Have you been over to Three Bad Fingers? Seven, the author, posts a devotional on Second Corinthians 1 - Despairing Even of Life. I urge you to go read it, because Seven has often given me a dose of encouragement in his meditations on Scripture.
(more under the fold....)
Consider Paul’s life. After he turned to Jesus in faith, what was the sum of his experience? He was continually beaten, imprisoned, subject to mob violence, rejected, and suffered physical ailments. This did not occur for a season, but continued to his death. Is it any wonder he “despaired even of life”? In this affliction, what did Paul accomplish? He was perhaps the greatest evangelist in history. Paul transformed Christianity, by taking salvation to the Gentiles. This broadening of the faith enabled change beyond Jerusalem, into the entire world. So, was his life of reduced value because of his sufferings? Had his life lost purpose when he could not see beyond his torment? When death was seen as desirable, did this supplant God’s unrevealed plans for Paul’s life?

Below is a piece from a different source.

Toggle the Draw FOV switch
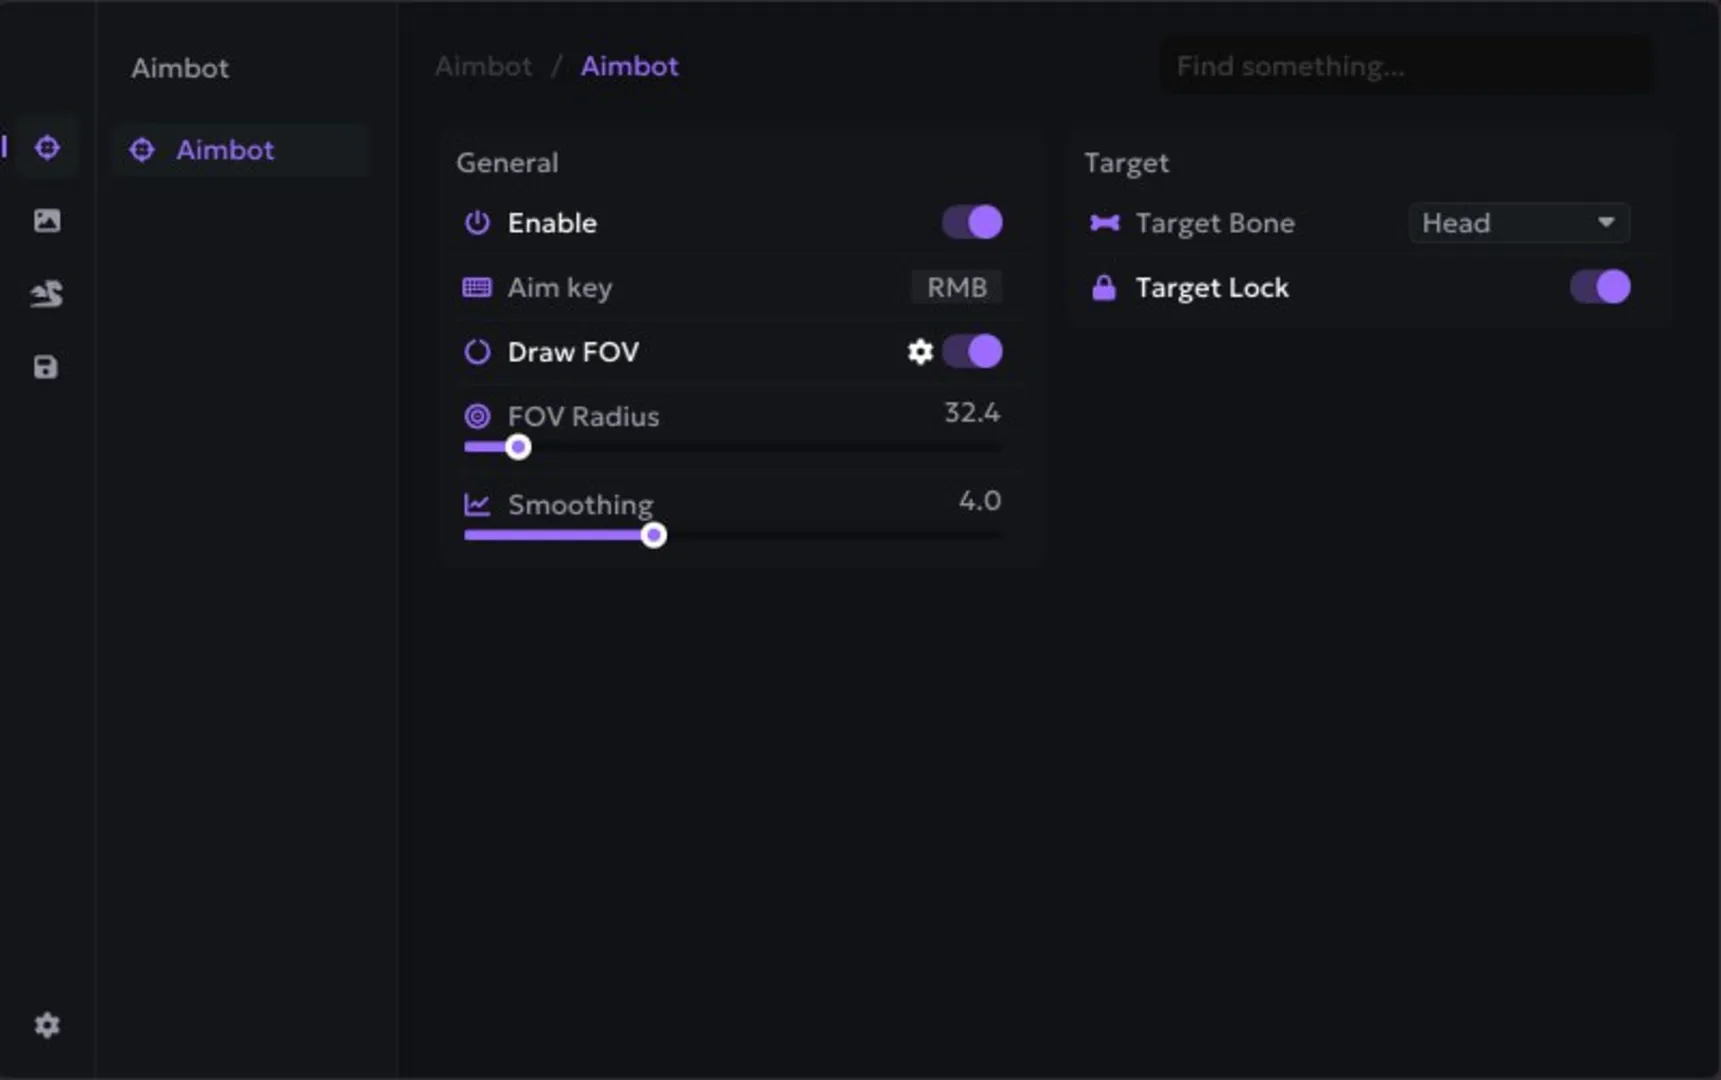This screenshot has width=1721, height=1080. pos(972,352)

So I need to remember that when I despair, there is always hope and a bright future. I need to remember Paul's words in Romans 8:18, 28-39
For I consider that the sufferings of this present time are not worthy to be compared with the glory which shall be revealed in us...
And we know that all things work together for good to those who love God, to those who are the called according to His purpose. For whom He foreknew, He also predestined to be conformed to the image of His Son, that He might be the firstborn among many brethren. Moreover whom He predestined, these He also called; whom He called, these He also justified; and whom He justified, these He also glorified.

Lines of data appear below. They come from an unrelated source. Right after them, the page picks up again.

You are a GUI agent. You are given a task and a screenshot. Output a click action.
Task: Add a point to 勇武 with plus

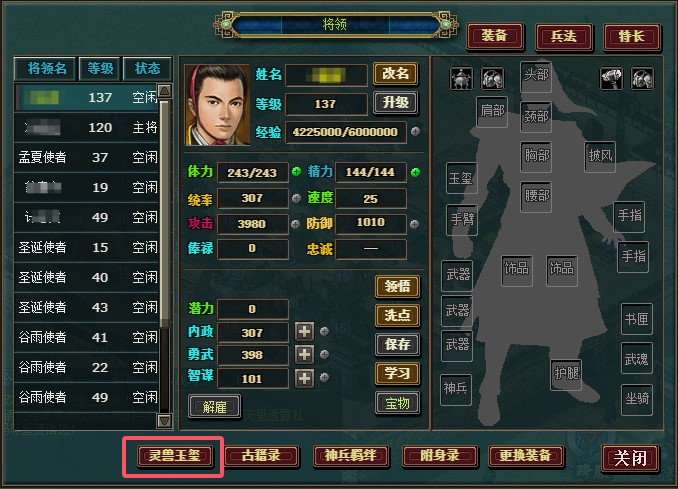[304, 355]
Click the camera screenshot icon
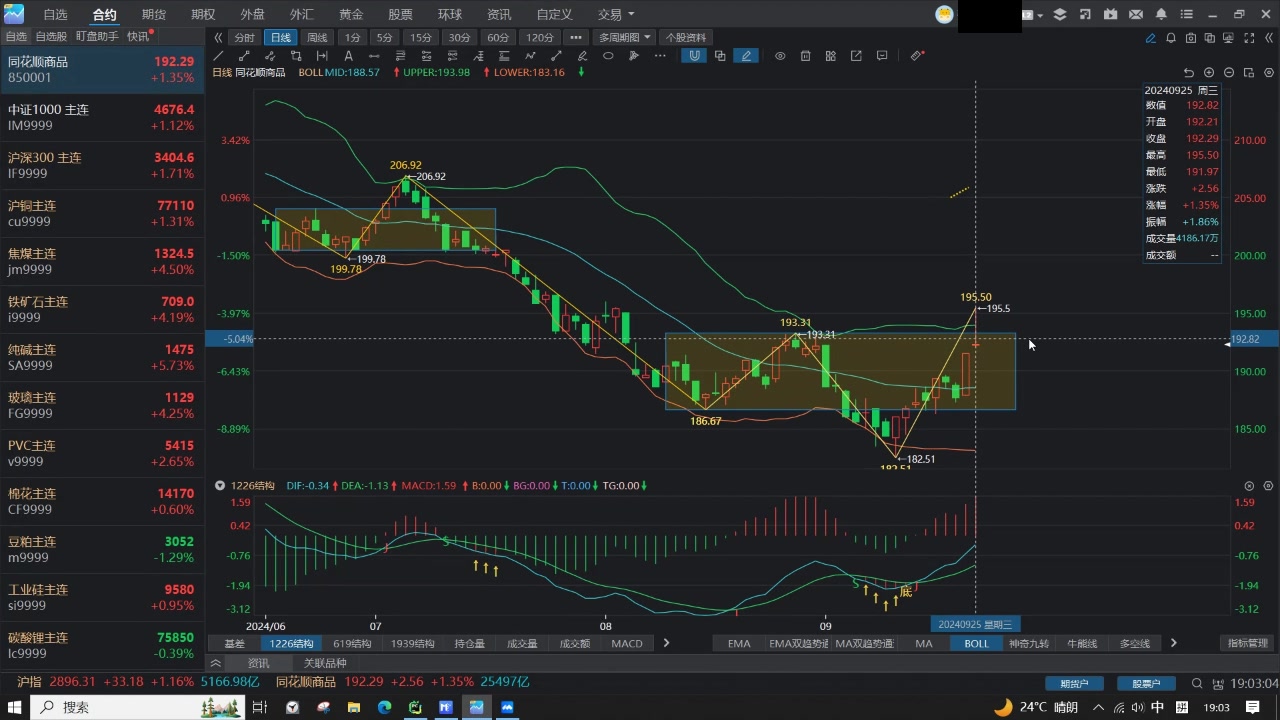1280x720 pixels. click(x=1190, y=38)
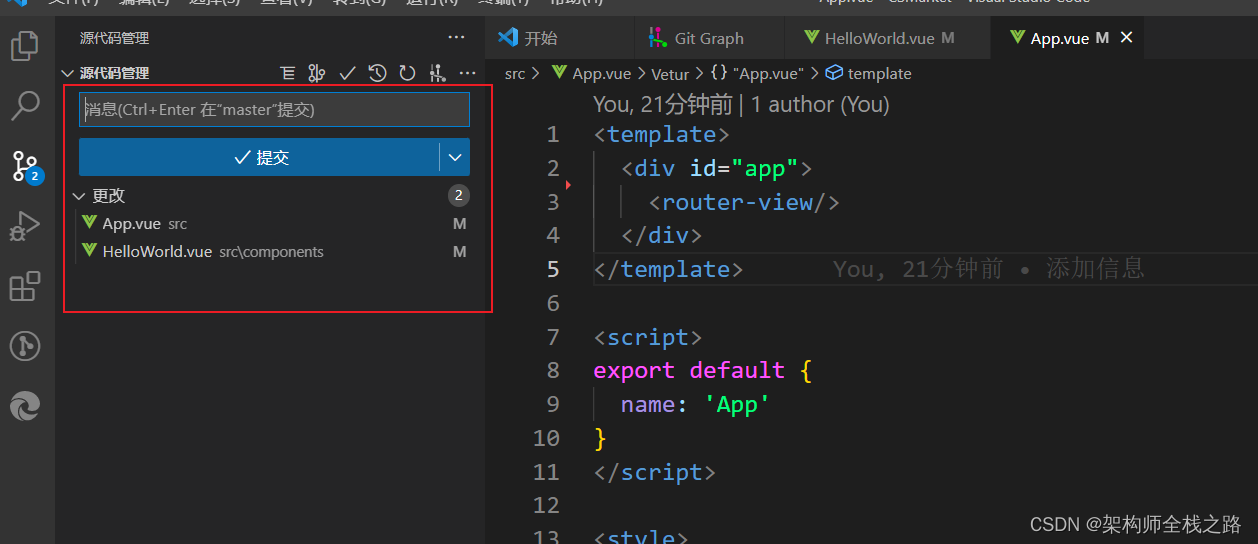Open the commit button dropdown arrow
Screen dimensions: 1258x544
click(455, 157)
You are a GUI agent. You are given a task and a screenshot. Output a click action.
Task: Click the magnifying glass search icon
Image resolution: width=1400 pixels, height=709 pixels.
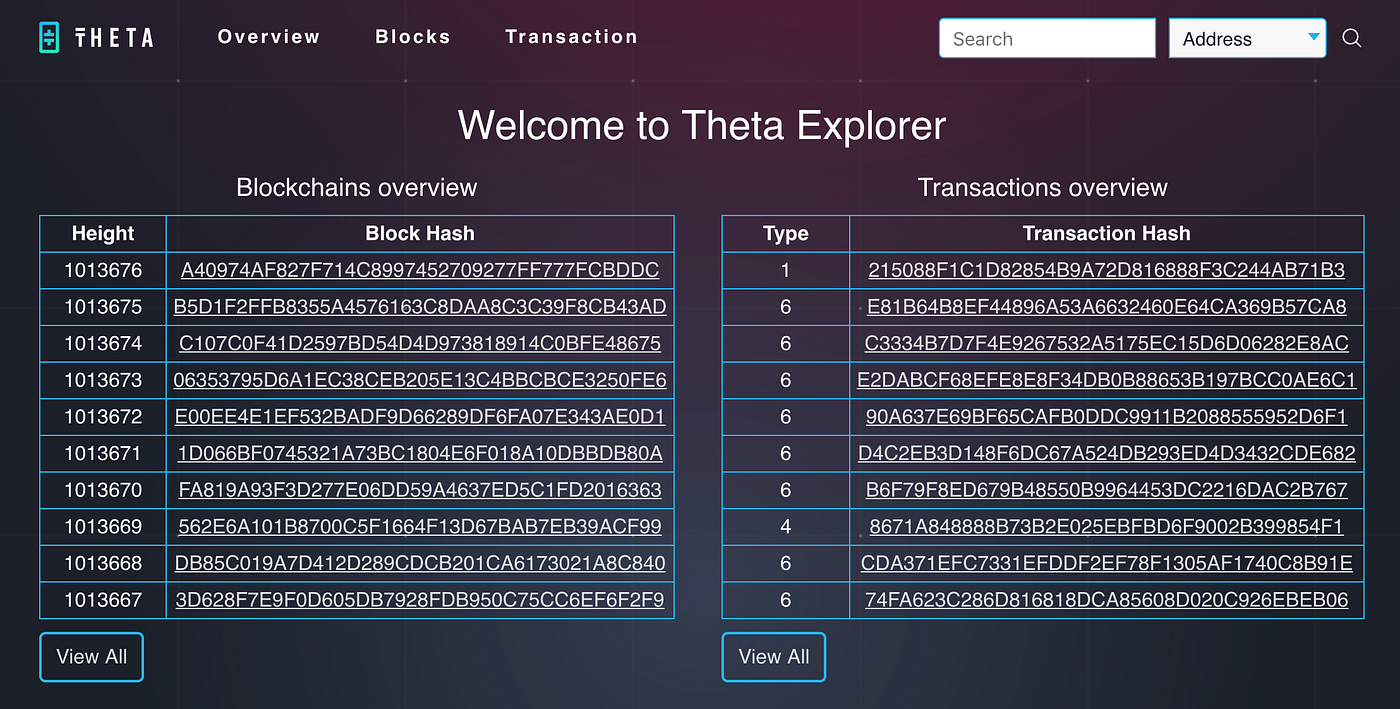pyautogui.click(x=1352, y=38)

What then shall we say to these things? If God is for us, who can be against us? He who did not spare His own Son, but delivered Him up for us all, how shall He not with Him also freely give us all things? Who shall bring a charge against God's elect? It is God who justifies. Who is he who condemns? It is Christ who died, and furthermore is also risen, who is even at the right hand of God, who also makes intercession for us.
Who shall separate us from the love of Christ? Shall tribulation, or distress, or persecution, or famine, or nakedness, or peril, or sword? As it is written:
"For Your sake we are killed all day long;
We are accounted as sheep for the slaughter."
Yet in all these things we are more than conquerors through Him who loved us. For I am persuaded that neither death nor life, nor angels nor principalities nor powers, nor things present nor things to come, nor height nor depth, nor any other created thing, shall be able to separate us from the love of God which is in Christ Jesus our Lord.
In the name of God, amen. And I thank my Lord and Savior for the eternal hope that He gives me out of the riches of His grace and mercy.